Task statement:
Once you have read the records, output them exactly.

Provided information:
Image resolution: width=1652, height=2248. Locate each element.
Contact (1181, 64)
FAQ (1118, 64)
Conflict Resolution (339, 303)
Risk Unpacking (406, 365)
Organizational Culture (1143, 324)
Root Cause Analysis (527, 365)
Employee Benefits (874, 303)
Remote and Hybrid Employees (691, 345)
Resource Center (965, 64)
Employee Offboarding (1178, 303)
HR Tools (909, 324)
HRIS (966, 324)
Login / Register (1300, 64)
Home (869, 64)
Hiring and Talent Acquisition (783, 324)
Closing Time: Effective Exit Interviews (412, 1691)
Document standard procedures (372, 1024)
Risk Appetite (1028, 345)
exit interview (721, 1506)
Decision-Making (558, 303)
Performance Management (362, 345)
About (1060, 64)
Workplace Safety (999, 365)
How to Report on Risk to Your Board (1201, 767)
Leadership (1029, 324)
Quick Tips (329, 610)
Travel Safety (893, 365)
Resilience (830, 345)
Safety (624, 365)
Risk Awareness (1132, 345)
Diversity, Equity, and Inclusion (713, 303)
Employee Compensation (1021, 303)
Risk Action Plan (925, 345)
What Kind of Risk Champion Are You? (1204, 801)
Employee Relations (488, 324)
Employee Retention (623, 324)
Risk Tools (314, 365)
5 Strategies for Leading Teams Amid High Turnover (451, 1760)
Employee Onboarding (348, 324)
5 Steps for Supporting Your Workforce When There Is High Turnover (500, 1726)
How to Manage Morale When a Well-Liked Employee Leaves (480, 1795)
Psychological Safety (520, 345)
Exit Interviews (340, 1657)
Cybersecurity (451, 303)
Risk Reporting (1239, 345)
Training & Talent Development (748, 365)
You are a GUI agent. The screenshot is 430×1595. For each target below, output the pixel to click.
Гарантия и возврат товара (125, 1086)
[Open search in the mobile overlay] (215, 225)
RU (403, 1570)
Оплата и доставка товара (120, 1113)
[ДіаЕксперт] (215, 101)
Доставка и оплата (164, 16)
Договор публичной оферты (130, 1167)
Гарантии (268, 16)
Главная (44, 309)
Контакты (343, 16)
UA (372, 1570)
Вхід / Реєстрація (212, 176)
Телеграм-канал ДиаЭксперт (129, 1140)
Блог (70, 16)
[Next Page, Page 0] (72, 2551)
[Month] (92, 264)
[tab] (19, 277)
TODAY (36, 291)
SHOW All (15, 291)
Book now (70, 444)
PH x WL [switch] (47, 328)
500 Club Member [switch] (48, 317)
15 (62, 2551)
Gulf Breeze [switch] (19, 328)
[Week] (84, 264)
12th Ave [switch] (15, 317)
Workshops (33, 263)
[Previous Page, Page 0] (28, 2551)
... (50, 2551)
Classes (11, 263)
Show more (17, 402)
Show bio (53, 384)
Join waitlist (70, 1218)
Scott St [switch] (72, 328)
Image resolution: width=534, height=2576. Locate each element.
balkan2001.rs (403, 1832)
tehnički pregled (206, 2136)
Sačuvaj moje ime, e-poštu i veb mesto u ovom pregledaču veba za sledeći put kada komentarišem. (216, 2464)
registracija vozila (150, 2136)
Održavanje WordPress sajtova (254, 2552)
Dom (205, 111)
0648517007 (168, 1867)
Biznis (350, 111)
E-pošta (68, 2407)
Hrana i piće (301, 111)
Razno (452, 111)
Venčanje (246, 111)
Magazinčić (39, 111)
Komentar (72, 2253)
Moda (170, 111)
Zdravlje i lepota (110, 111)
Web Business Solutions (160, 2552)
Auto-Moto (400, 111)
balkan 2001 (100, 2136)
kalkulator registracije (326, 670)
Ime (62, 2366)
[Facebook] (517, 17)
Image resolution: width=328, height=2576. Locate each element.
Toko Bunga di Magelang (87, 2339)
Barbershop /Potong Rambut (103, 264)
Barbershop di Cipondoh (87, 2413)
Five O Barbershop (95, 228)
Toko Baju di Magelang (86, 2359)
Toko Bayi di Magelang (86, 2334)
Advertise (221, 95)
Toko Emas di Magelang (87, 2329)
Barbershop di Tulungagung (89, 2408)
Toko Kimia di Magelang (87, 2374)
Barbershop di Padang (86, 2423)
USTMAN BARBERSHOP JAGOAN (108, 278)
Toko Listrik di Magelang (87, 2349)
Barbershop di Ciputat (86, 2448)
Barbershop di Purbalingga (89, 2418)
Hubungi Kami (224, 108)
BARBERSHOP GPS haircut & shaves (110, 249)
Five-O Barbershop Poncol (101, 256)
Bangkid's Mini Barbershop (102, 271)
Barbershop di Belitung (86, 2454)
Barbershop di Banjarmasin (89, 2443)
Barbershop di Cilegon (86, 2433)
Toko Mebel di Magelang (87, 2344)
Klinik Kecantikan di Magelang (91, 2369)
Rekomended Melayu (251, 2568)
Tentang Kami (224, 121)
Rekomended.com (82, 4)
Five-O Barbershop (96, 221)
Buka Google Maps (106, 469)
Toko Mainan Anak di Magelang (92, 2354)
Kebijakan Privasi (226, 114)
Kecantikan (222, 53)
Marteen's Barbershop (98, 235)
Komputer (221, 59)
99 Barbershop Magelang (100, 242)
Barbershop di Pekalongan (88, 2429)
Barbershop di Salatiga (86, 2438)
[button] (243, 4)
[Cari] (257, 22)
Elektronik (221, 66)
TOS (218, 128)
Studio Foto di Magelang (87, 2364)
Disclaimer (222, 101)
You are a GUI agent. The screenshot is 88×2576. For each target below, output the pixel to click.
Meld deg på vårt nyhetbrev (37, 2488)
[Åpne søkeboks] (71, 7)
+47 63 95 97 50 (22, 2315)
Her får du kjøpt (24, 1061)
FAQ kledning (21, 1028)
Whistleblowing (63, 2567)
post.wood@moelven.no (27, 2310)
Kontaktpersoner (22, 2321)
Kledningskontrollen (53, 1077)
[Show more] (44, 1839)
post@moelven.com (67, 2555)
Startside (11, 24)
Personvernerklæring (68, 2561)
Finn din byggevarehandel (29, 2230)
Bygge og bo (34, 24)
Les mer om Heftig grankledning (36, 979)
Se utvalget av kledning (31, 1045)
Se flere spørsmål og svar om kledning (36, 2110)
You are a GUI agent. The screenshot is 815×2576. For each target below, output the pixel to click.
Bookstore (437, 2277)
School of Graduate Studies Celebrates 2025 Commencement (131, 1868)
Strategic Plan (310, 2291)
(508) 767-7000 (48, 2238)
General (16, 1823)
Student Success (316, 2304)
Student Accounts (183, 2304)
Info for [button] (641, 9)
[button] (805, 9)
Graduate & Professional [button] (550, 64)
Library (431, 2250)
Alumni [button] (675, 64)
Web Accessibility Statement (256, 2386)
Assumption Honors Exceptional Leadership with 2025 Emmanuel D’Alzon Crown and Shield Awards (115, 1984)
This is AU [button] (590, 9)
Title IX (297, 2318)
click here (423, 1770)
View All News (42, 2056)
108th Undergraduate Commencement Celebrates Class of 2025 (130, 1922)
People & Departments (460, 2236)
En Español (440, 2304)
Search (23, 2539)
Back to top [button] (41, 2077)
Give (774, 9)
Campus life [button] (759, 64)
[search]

Written answer:
Image resolution: width=1652, height=2248. Locate each element.
Contact (1181, 64)
FAQ (1118, 64)
Conflict Resolution (339, 303)
Risk Unpacking (406, 365)
Organizational Culture (1143, 324)
Root Cause Analysis (527, 365)
Employee Benefits (874, 303)
Remote and Hybrid Employees (691, 345)
Resource Center (965, 64)
Employee Offboarding (1178, 303)
HR Tools (909, 324)
HRIS (966, 324)
Login / Register (1300, 64)
Home (869, 64)
Hiring and Talent Acquisition (783, 324)
Closing Time: Effective Exit Interviews (412, 1691)
Document standard procedures (372, 1024)
Risk Appetite (1028, 345)
exit interview (721, 1506)
Decision-Making (558, 303)
Performance Management (362, 345)
About (1060, 64)
Workplace Safety (999, 365)
How to Report on Risk to Your Board (1201, 767)
Leadership (1029, 324)
Quick Tips (329, 610)
Travel Safety (893, 365)
Resilience (830, 345)
Safety (624, 365)
Risk Awareness (1132, 345)
Diversity, Equity, and Inclusion (713, 303)
Employee Compensation (1021, 303)
Risk Action Plan (925, 345)
What Kind of Risk Champion Are You? (1204, 801)
Employee Relations (488, 324)
Employee Retention (623, 324)
Risk Tools (314, 365)
5 Strategies for Leading Teams Amid High Turnover (451, 1760)
Employee Onboarding (348, 324)
5 Steps for Supporting Your Workforce When There Is High Turnover (500, 1726)
How to Manage Morale When a Well-Liked Employee Leaves (480, 1795)
Psychological Safety (520, 345)
Exit Interviews (340, 1657)
Cybersecurity (451, 303)
Risk Reporting (1239, 345)
Training & Talent Development (748, 365)
You are a GUI agent. The screenshot is 430×1595. For each target below, output the pixel to click.
Гарантия и возврат товара (125, 1086)
[Open search in the mobile overlay] (215, 225)
RU (403, 1570)
Оплата и доставка товара (120, 1113)
[ДіаЕксперт] (215, 101)
Доставка и оплата (164, 16)
Договор публичной оферты (130, 1167)
Гарантии (268, 16)
Главная (44, 309)
Контакты (343, 16)
UA (372, 1570)
Вхід / Реєстрація (212, 176)
Телеграм-канал ДиаЭксперт (129, 1140)
Блог (70, 16)
[Next Page, Page 0] (72, 2551)
[Month] (92, 264)
[tab] (19, 277)
TODAY (36, 291)
SHOW All (15, 291)
Book now (70, 444)
PH x WL [switch] (47, 328)
500 Club Member [switch] (48, 317)
15 (62, 2551)
Gulf Breeze [switch] (19, 328)
[Week] (84, 264)
12th Ave [switch] (15, 317)
Workshops (33, 263)
[Previous Page, Page 0] (28, 2551)
... (50, 2551)
Classes (11, 263)
Show more (17, 402)
Show bio (53, 384)
Join waitlist (70, 1218)
Scott St [switch] (72, 328)
Image resolution: width=534, height=2576. Locate each element.
balkan2001.rs (403, 1832)
tehnički pregled (206, 2136)
Sačuvaj moje ime, e-poštu i veb mesto u ovom pregledaču veba za sledeći put kada komentarišem. (216, 2464)
registracija vozila (150, 2136)
Održavanje WordPress sajtova (254, 2552)
Dom (205, 111)
0648517007 (168, 1867)
Biznis (350, 111)
E-pošta (68, 2407)
Hrana i piće (301, 111)
Razno (452, 111)
Venčanje (246, 111)
Magazinčić (39, 111)
Komentar (72, 2253)
Moda (170, 111)
Zdravlje i lepota (110, 111)
Web Business Solutions (160, 2552)
Auto-Moto (400, 111)
balkan 2001 (100, 2136)
kalkulator registracije (326, 670)
Ime (62, 2366)
[Facebook] (517, 17)
Image resolution: width=328, height=2576. Locate each element.
Toko Bunga di Magelang (87, 2339)
Barbershop /Potong Rambut (103, 264)
Barbershop di Cipondoh (87, 2413)
Five O Barbershop (95, 228)
Toko Baju di Magelang (86, 2359)
Toko Bayi di Magelang (86, 2334)
Advertise (221, 95)
Toko Emas di Magelang (87, 2329)
Barbershop di Tulungagung (89, 2408)
Toko Kimia di Magelang (87, 2374)
Barbershop di Padang (86, 2423)
USTMAN BARBERSHOP JAGOAN (108, 278)
Toko Listrik di Magelang (87, 2349)
Barbershop di Ciputat (86, 2448)
Barbershop di Purbalingga (89, 2418)
Hubungi Kami (224, 108)
BARBERSHOP GPS haircut & shaves (110, 249)
Five-O Barbershop Poncol (101, 256)
Bangkid's Mini Barbershop (102, 271)
Barbershop di Belitung (86, 2454)
Barbershop di Banjarmasin (89, 2443)
Barbershop di Cilegon (86, 2433)
Toko Mebel di Magelang (87, 2344)
Klinik Kecantikan di Magelang (91, 2369)
Rekomended Melayu (251, 2568)
Tentang Kami (224, 121)
Rekomended.com (82, 4)
Five-O Barbershop (96, 221)
Buka Google Maps (106, 469)
Toko Mainan Anak di Magelang (92, 2354)
Kebijakan Privasi (226, 114)
Kecantikan (222, 53)
Marteen's Barbershop (98, 235)
Komputer (221, 59)
99 Barbershop Magelang (100, 242)
Barbershop di Pekalongan (88, 2429)
Barbershop di Salatiga (86, 2438)
[button] (243, 4)
[Cari] (257, 22)
Elektronik (221, 66)
TOS (218, 128)
Studio Foto di Magelang (87, 2364)
Disclaimer (222, 101)
You are a GUI agent. The screenshot is 88×2576. For each target below, output the pixel to click.
Meld deg på vårt nyhetbrev (37, 2488)
[Åpne søkeboks] (71, 7)
+47 63 95 97 50 (22, 2315)
Her får du kjøpt (24, 1061)
FAQ kledning (21, 1028)
Whistleblowing (63, 2567)
post.wood@moelven.no (27, 2310)
Kontaktpersoner (22, 2321)
Kledningskontrollen (53, 1077)
[Show more] (44, 1839)
post@moelven.com (67, 2555)
Startside (11, 24)
Personvernerklæring (68, 2561)
Finn din byggevarehandel (29, 2230)
Bygge og bo (34, 24)
Les mer om Heftig grankledning (36, 979)
Se utvalget av kledning (31, 1045)
Se flere spørsmål og svar om kledning (36, 2110)
You are a GUI agent. The screenshot is 815×2576. For each target below, output the pixel to click.
Bookstore (437, 2277)
School of Graduate Studies Celebrates 2025 Commencement (131, 1868)
Strategic Plan (310, 2291)
(508) 767-7000 (48, 2238)
General (16, 1823)
Student Success (316, 2304)
Student Accounts (183, 2304)
Info for [button] (641, 9)
[button] (805, 9)
Graduate & Professional [button] (550, 64)
Library (431, 2250)
Alumni [button] (675, 64)
Web Accessibility Statement (256, 2386)
Assumption Honors Exceptional Leadership with 2025 Emmanuel D’Alzon Crown and Shield Awards (115, 1984)
This is AU [button] (590, 9)
Title IX (297, 2318)
click here (423, 1770)
View All News (42, 2056)
108th Undergraduate Commencement Celebrates Class of 2025 (130, 1922)
People & Departments (460, 2236)
En Español (440, 2304)
Search (23, 2539)
Back to top [button] (41, 2077)
Give (774, 9)
Campus life [button] (759, 64)
[search]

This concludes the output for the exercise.